I don’t care about being labeled a flaming nerd – in fact I rejoice in it.  It’s people like me that invented the lens implants to begin with.  But if you’re not in that community, it’s surprisingly hard to find the detailed data you want.

Yesterday, I went to the refractive surgeon after having been referred there by another ophthalmologist in the same office.  So, the cataract removal process has now commenced.  They did pretty much the same exam all over again which gave me a headache from the dilated pupils and the constant struggle to focus.

I am now scheduled for January 31.  Of course, at no point in the process did my own convenience enter ento the process.  I know the date but the time will not be assigned until the day before.  But on the plus side, I got to choose which lens implants I wanted.  It does not matter much – the difference between them on your life is minimal.  I chose the Fresnel-like implant because it will allow for easier close-in vision and because they look cool: like the lenses seen in lighthouses.  There is a post-op visit the next morning.

Then the other eye will be done on February 7. 

I can recall from the time I had LASIK that a lot of measurements were done on my eyes right before the surgery and up to now, none have been made.  Perhaps they will do that right before the procedure.  Either that or they made some measurements and didn’t tell me.  I think the latter may be true since I looked into several devices in quick succession but was not told what they were or whether any results were saved.  I know a lot about image processing from my job and so I could easily believe that a quick succession of images were saved and analyzed to derive some necessary values.
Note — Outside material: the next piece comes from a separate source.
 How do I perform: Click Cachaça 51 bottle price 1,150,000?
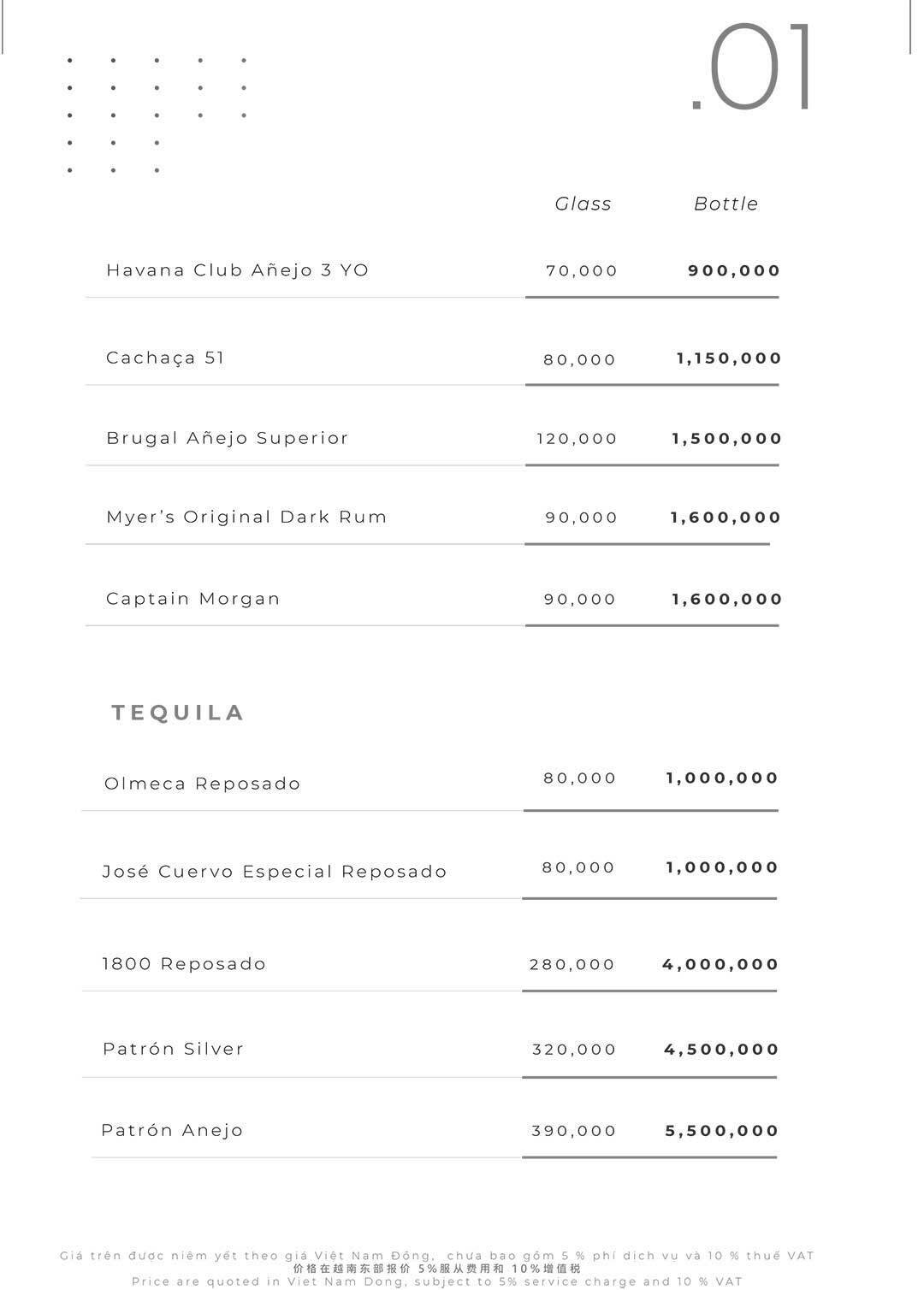point(729,358)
That seems to be the way of things in the American health care system now: run tests but hide the results from the patients to avoid being sued when the patient shows the results to some other doctor.  Not that I’m suspicious or anything.
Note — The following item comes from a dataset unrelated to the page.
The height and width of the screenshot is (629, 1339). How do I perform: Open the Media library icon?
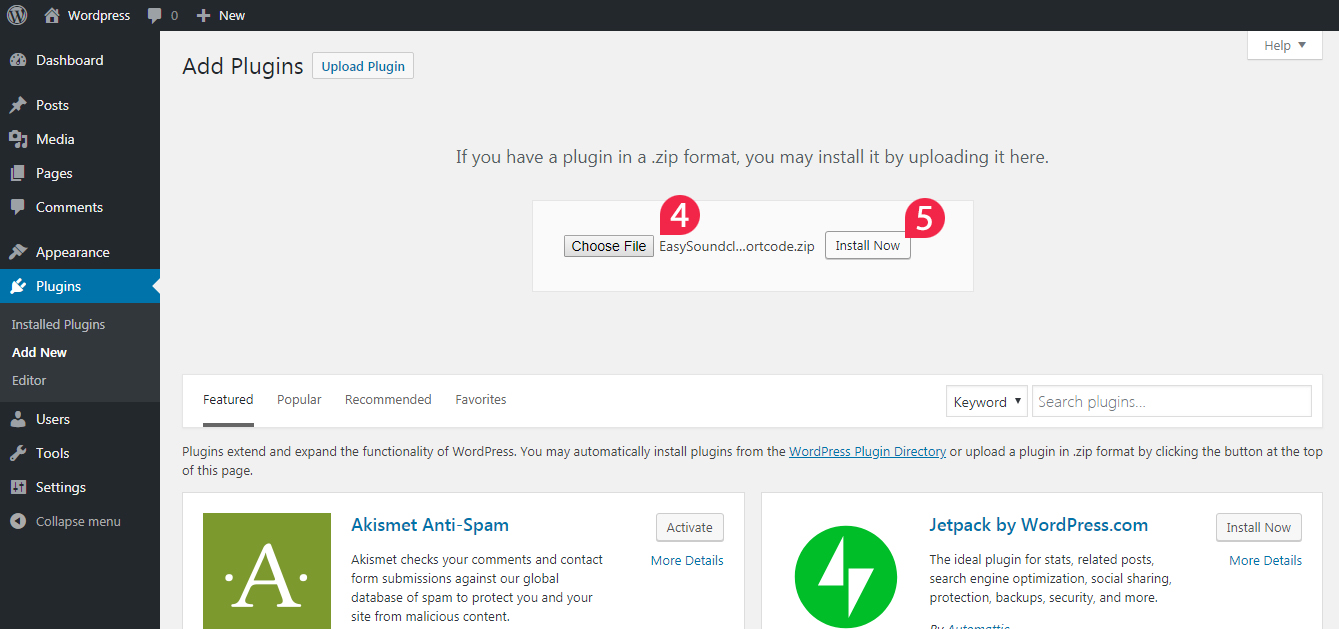18,139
The doctor and staff are nice enough but obviously are used to dealing with people who meekly walk in and accept whatever the doctor advises and just want to know what the out of pocket expense is going to be.  I guess I’m like that too but I want to know more technical stuff.  Sadly, he did not budget enough time for all my questions but Wikipedia has proven quite useful.  The vast majority of information about this sort of thing is dumbed down into comic book form and the hard core information hidden behind paywalls.  I can have that info if I want to join the society of ophthalmic surgeons or whatever.  This irritates me but I will get the info I want in the end.  I can sneak in a question in between the times when the exam is done but before I walk out the door.  The doctor seems willing enough to share all this; he just seems unused to anybody asking so he only budgets time enough for his schpiel  and perhaps one superficial question from the patient.  I don’t want to ask anything during the procedure because I don’t want anybody to get confused and miss a step. 

One way or another, it’s going to be interesting.